(New York) She invented sources and quotes: a journalist from the American national daily USA Today resigned and the newspaper withdrew twenty articles from its site, expressing its “regrets” on Thursday and reaffirming its editorial and ethical principles.
Posted yesterday at 5:41 p.m.
It was after receiving a request for correction of an article that USA Today launched an “audit on the work of reporter Gabriela Miranda”, one of its journalists, according to a press release published on its site.
This internal investigation “revealed that certain individuals cited were not linked to the organizations invoked and seemed invented”, denounced the press organ.
USA Today also realized that “quotes from other people could not be independently verified and that some articles contained quotes that should have been attributed to others”.
As a result, the newspaper removed 23 articles from its site and other platforms because they “do not meet our editorial criteria”.
USA Today assured “to do (his) best to be precise and factual in all (his) content” and said “to regret this situation”.

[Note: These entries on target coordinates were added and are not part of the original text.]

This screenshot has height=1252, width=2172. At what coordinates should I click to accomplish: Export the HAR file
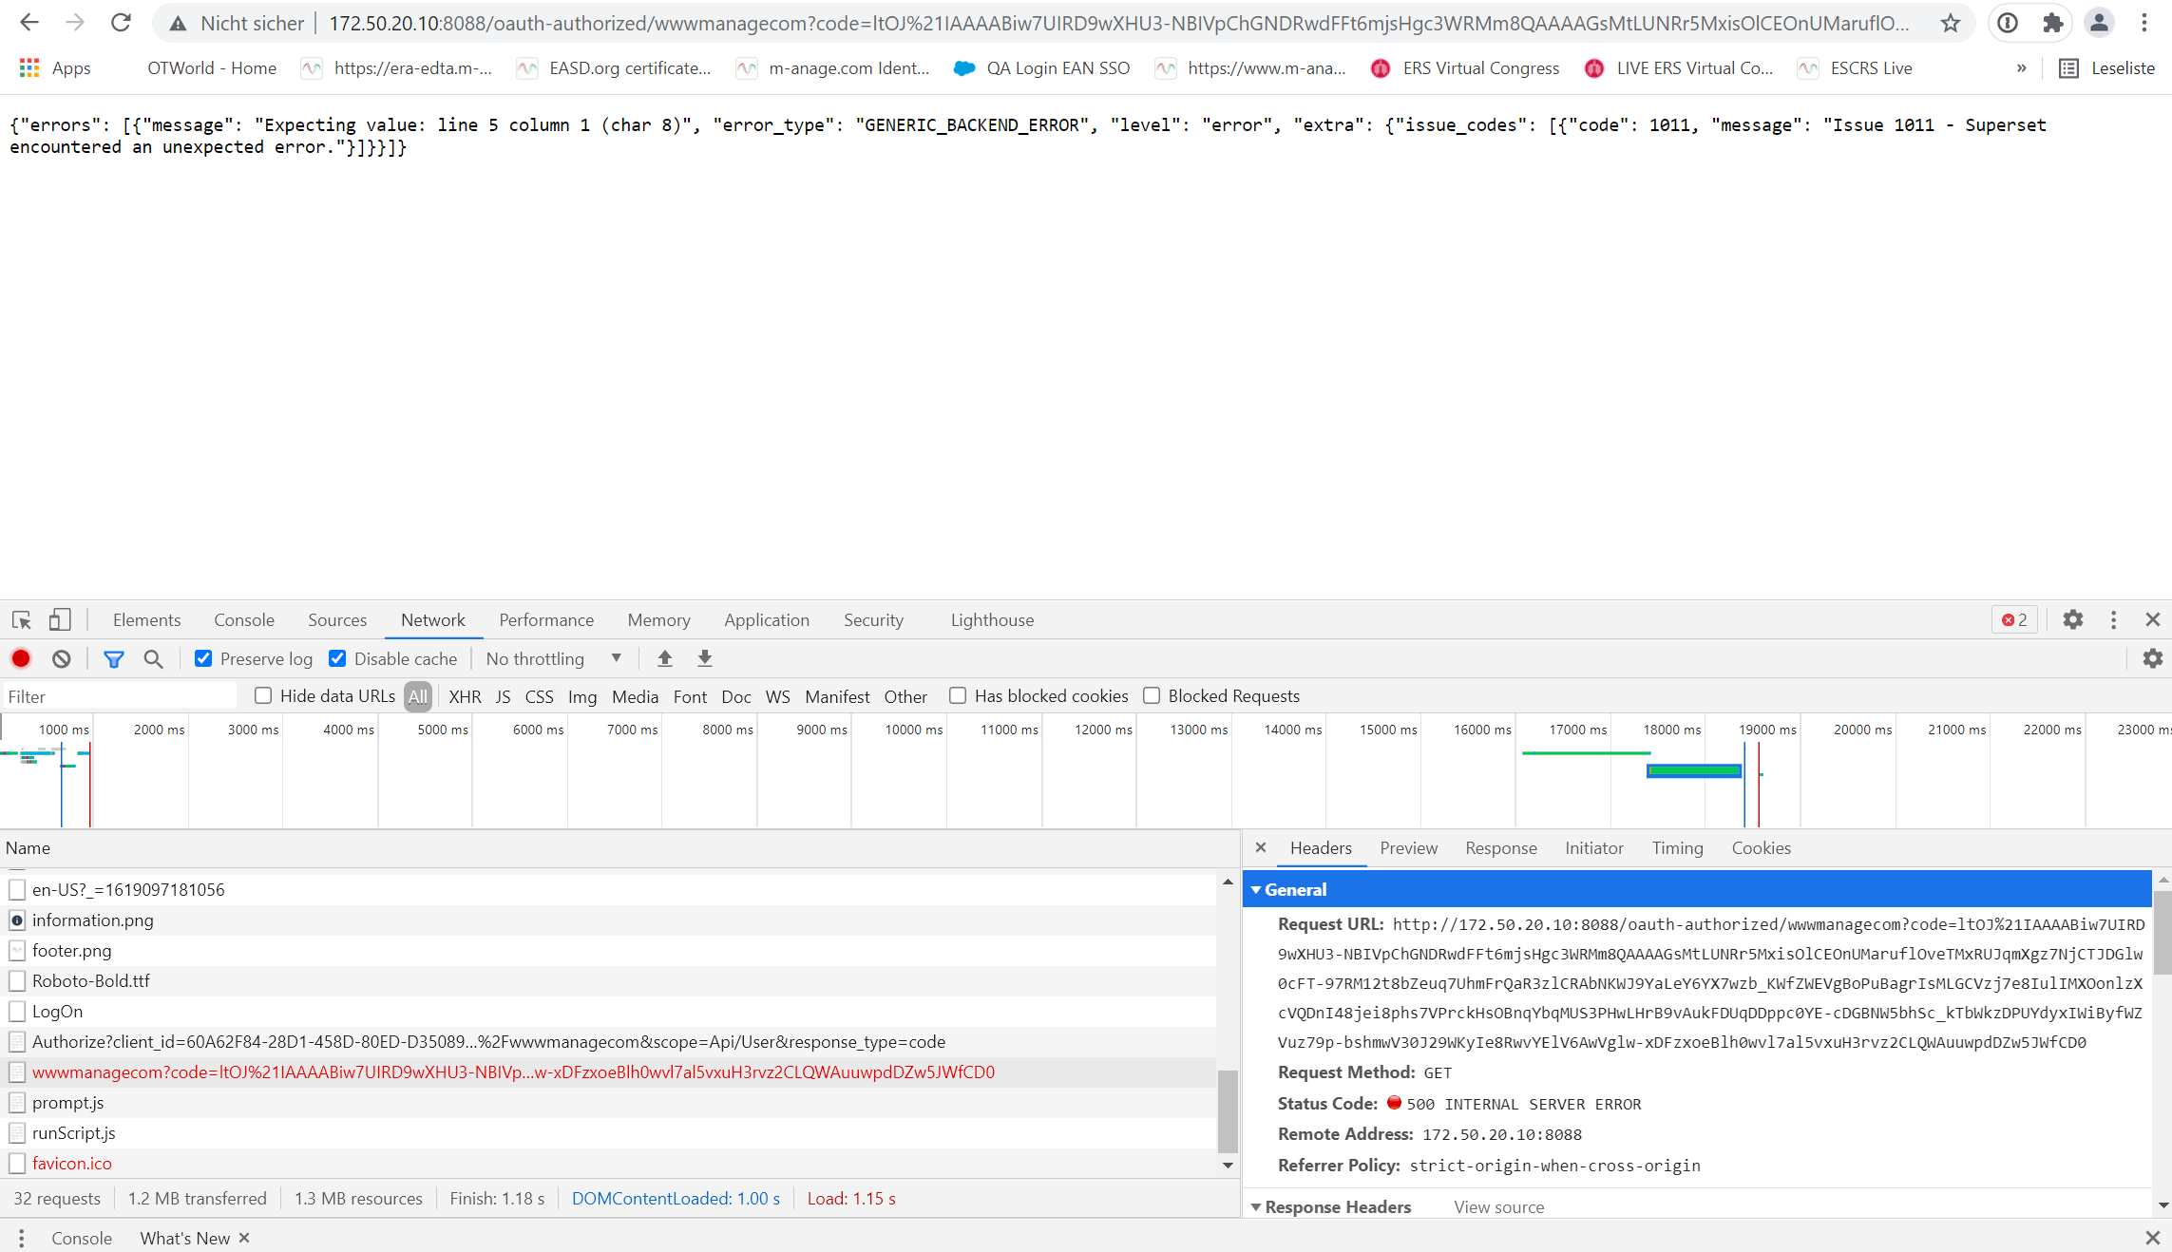click(x=704, y=658)
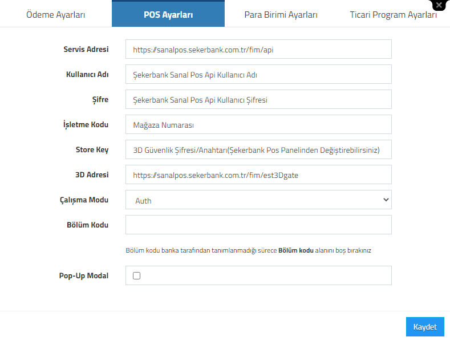Click the Pop-Up Modal label
The image size is (450, 341).
point(84,275)
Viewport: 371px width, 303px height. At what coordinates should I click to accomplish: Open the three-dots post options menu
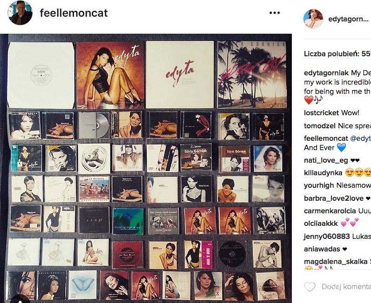275,13
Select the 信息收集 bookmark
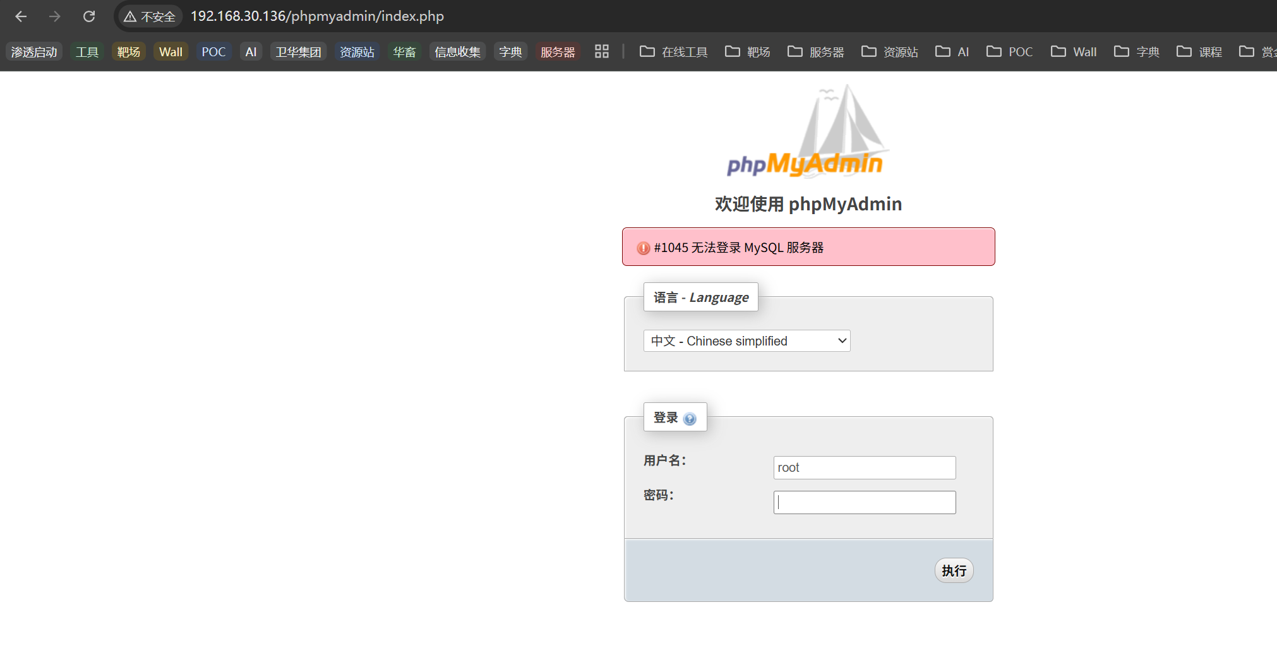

“We will continue to strengthen our principles and processes for reporting and editing” information, the newspaper pledged by publishing some basic journalistic rules such as verifying sources and facts.
The titles of the offending papers also appear on the site and the journalist “resigned from her post as a reporter” for the newspaper and the network USA Todayowned by the Gannett group, the number one local press in the United States.
Gannett had been acquired in November 2019 for around $1.2 billion by another American media group, New Media Investment Group, to form a juggernaut of more than 250 different publications.
Once thriving and extremely diverse, the regional and local daily press in the United States has suffered terribly from successive crises, notably the COVID-19 pandemic.
In the 2010s, cases of plagiarism and bogus also splashed newspapers as prestigious as the washington post and the New York Times and resulted in the departure of the offending journalists.